Running into the future
In the coming five months, the firm is working to improve the Pulse platform, followed by introducing an events calendar listing all the fitness events happening in a city. On the consumer front, the firm is trying to solve the motivation problem. Devi tells us
“The success of fitness entities is completely based on consumer motivation.”
Therefore, in the coming months, the platform is trying to organise fitness socials while introducing capabilities to match a client’s performance with others through leaderboards, and helping them find fitness buddies.
The longer vision according to the co-founders is maintaining the user profile of each consumer, tracking his or her health level and performance through integration with wearables.
Is it any different?
There are many adopters (raised $84 million in five rounds from 26 investors) of the US ClassPass model in India and the market is close to saturation. BYG competes with several of these like GymPik, which has a workout pass using which customers can workout in any of their partner fitness centers, or Playnlive, which is a discovery, classifieds, and transaction-based platform for booking fitness training from 9,000 facilities. There is also Gymer where users can pay on an hourly basis for sessions, with no upfront fees.

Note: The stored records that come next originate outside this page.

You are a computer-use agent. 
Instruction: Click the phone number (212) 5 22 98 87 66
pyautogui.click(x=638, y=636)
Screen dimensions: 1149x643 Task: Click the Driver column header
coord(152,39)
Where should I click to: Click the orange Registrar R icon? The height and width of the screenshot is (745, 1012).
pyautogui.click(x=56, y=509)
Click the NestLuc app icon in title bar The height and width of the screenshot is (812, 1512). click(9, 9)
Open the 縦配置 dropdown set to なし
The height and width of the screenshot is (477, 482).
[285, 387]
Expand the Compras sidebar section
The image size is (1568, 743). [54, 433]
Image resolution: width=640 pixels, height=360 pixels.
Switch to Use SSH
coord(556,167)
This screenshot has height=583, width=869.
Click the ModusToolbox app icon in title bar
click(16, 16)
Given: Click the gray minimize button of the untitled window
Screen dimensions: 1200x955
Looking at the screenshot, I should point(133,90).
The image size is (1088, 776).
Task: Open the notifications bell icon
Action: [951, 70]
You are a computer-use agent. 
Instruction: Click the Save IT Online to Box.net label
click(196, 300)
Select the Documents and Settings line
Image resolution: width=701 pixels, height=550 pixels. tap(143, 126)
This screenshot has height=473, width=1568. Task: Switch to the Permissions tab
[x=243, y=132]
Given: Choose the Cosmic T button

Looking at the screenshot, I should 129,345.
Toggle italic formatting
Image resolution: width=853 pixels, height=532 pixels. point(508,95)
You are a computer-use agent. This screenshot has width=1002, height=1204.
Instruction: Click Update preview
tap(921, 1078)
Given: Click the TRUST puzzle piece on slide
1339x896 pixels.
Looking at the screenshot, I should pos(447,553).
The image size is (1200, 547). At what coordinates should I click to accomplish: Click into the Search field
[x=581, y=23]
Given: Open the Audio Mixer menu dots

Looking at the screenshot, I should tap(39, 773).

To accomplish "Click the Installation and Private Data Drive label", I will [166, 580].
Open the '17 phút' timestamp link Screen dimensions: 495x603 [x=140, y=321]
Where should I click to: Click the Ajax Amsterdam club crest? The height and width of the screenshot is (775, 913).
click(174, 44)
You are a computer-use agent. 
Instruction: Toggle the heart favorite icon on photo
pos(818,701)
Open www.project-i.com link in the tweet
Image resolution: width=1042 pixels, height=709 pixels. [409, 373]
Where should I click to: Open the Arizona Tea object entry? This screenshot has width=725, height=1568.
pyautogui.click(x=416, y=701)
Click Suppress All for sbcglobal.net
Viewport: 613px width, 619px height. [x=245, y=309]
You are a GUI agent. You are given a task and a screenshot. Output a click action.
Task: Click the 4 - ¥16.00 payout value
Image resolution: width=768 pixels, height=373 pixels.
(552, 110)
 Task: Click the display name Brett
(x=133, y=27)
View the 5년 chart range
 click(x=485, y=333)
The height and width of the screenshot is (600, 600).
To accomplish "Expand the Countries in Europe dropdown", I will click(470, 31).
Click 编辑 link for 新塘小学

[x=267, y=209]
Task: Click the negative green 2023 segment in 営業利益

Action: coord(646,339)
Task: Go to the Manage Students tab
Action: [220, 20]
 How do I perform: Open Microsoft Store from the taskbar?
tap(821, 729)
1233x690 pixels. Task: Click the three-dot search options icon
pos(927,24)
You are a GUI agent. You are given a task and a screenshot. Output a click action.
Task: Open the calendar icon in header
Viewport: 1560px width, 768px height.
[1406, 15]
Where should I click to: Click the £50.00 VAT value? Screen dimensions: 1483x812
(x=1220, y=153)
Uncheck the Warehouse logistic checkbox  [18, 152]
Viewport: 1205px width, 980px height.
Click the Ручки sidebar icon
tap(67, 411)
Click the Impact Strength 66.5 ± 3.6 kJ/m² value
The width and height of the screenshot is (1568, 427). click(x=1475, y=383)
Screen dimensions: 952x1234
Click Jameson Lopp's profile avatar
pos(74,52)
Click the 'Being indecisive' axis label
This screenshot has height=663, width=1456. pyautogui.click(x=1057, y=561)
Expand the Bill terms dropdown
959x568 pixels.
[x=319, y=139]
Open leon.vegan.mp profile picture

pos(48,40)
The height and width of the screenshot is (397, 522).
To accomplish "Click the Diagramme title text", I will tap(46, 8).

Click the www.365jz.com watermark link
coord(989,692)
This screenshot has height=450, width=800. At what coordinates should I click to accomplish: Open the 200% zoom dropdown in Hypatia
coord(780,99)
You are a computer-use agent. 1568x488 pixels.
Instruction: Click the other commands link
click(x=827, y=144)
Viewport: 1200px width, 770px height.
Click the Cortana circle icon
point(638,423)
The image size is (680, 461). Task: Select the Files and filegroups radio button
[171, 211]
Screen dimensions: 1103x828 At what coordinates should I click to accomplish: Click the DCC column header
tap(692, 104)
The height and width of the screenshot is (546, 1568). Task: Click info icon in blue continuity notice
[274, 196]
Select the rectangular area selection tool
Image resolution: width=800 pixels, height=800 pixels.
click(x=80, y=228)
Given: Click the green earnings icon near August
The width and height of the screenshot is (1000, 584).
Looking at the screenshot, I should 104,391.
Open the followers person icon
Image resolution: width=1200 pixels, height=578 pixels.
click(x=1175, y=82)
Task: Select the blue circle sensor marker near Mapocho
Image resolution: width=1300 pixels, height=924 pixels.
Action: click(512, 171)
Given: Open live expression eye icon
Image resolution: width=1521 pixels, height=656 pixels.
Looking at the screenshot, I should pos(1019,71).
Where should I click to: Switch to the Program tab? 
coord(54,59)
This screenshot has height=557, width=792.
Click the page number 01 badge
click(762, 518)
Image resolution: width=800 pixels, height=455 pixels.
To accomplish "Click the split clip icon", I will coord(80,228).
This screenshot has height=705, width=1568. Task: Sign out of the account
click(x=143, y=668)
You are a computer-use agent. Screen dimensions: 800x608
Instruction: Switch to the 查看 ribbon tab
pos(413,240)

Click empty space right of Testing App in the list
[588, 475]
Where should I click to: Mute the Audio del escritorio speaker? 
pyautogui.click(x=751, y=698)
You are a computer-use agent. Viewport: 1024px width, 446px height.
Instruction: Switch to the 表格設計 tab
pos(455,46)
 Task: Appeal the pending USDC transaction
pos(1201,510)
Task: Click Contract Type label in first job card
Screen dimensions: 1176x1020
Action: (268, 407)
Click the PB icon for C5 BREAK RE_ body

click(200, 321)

The larger of the two –GymPik – recently acquired FitnessPapa, which was providing the same services with its subscription card at Rs 999 month. Fitternity, which drove sales through classifieds and listings, is also in the fray.
All of them are trying to solve the same problem, but with a twist in their revenue models and commissions. Moreover, what can be a winner for BYG could be the presence of their mix of B2B and B2C offerings. This means that the firm facilitates fitness centres through the complete cycle right from acquiring a customer to managing his or her routine as well as maintaining the regular count (attendance) in the gym.
BYG’s B2B solution competes with India’s Connectpedia, which is an ERP management system for fitness centres.
What is surprising is that the boom of all these fitness startups began only in the last two years. Moreover, with so many of them crowding this space, it will be interesting to see how things will play out in the future in terms of acquisitions.